Will the Arctic 7, the Permanent Participants, and Observers promote and uphold the Arctic values implicit within the 1996 Ottawa Declaration?

On Thursday, Norway took over the Arctic Council chairmanship from Russia, which had presided over the region’s most important multilateral body for the past two years. The transfer of leadership took place in a hybrid meeting hosted in Salekhard, which the seven other member states’ Arctic ambassadors all attended virtually. The lack of political top brass broke with recent Arctic Council ministerials to which member states sent their foreign ministers.

Perhaps most memorably, in 2013, former Swedish Prime Minister Carl Bildt – all smiles and Icelandic sweaters – hosted a ministerial in Kiruna attended by former U.S. Secretary of State John Kerry, former Norwegian Minister of Foreign Affairs Espen Barth Eide (who also followed the “Arctic casual” dress code), and a jovial yet besuited Sergey Lavrov, Russian Foreign Minister.

Almost exactly a decade to the day after the Kiruna ministerial, at a high-rise hotel in downtown Tallinn this past weekend, I stepped into an elevator occupied by a journalist. I was in the capital of Estonia to attend the Lennart Meri Conference, a European security conference where military commanders, political leaders, and intelligence officials from both sides of the Atlantic and Baltic hobnob each spring. From sessions that range from 8:15 am breakfast panels to gin-and-tonic fuelled night-owl sessions lasting until 11:30 pm, participants discuss the one topic that is off-limits to the Arctic Council: security.

The elevator stopped again.
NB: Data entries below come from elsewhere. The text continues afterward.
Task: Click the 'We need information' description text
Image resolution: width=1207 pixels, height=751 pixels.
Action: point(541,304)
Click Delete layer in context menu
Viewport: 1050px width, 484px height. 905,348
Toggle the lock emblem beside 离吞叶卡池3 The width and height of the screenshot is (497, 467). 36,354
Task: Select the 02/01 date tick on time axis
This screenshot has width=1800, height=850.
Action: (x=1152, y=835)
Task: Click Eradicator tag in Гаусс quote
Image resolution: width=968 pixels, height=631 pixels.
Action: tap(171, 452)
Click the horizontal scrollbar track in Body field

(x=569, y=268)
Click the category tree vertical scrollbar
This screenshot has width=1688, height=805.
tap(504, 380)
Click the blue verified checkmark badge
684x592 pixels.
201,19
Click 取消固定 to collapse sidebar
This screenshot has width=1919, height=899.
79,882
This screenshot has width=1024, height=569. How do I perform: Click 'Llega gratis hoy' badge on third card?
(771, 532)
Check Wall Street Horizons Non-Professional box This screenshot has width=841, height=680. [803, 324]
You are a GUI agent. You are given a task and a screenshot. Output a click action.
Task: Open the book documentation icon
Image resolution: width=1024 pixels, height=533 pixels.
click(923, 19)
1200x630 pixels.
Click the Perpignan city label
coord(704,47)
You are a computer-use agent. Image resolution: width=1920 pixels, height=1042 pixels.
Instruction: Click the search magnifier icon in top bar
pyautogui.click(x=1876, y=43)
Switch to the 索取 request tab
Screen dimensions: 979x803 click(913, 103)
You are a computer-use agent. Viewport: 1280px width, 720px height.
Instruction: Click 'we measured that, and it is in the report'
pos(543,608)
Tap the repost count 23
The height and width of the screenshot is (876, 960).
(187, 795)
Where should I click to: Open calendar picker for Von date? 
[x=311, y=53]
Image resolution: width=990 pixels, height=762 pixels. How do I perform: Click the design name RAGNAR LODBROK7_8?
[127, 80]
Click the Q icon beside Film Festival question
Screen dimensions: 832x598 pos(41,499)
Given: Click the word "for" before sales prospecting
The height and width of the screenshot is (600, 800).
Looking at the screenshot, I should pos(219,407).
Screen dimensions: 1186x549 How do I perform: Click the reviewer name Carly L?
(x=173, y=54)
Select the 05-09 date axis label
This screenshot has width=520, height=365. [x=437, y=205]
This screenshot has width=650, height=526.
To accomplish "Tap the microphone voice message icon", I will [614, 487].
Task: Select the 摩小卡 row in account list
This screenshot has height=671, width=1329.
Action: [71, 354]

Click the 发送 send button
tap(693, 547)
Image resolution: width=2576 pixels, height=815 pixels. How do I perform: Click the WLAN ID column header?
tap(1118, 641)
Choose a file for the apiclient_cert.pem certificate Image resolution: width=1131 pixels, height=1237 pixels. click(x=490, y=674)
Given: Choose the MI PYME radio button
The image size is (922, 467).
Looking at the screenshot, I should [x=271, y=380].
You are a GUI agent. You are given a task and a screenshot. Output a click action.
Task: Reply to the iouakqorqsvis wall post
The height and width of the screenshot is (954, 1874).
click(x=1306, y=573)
The doors whisked open and in walked Carl Bildt. The journalist exchanged familiar hellos with the Swedish leader and updated him with the news that she had just bought an armored personnel carrier. I was a long ways from the Arctic – and so too was Bildt, who was now in a suit instead of a sweater.

Yet the Arctic, too, is far from its former self. Ten years after the backslapping 2013 Kiruna ministerial, where five Asian observers and Italy were accepted as observers and the Arctic states were becoming more comfortable with the region’s globalization, the circumpolar north has split in half.

Arriving to Tallinn Railway Station by train from Narva, an Estonian city bordering Russia.

One need only compare the opening lines of the 2013 and 2023 joint statements to notice the resurrection of the Ice Curtain. The 2013 Kiruna Declaration began, “Recognizing the importance of maintaining peace, stability, and constructive cooperation in the Arctic.” In contrast, the 2023 Salekhard Declaration started with, “Recognizing the historic and unique role of the Arctic Council for constructive cooperation, stability and dialogue between people in the Arctic region.” While the word “historic” in the Salekhard Declaration likely meant “important and notable”, the adjective’s other meaning – association with the past – also applies.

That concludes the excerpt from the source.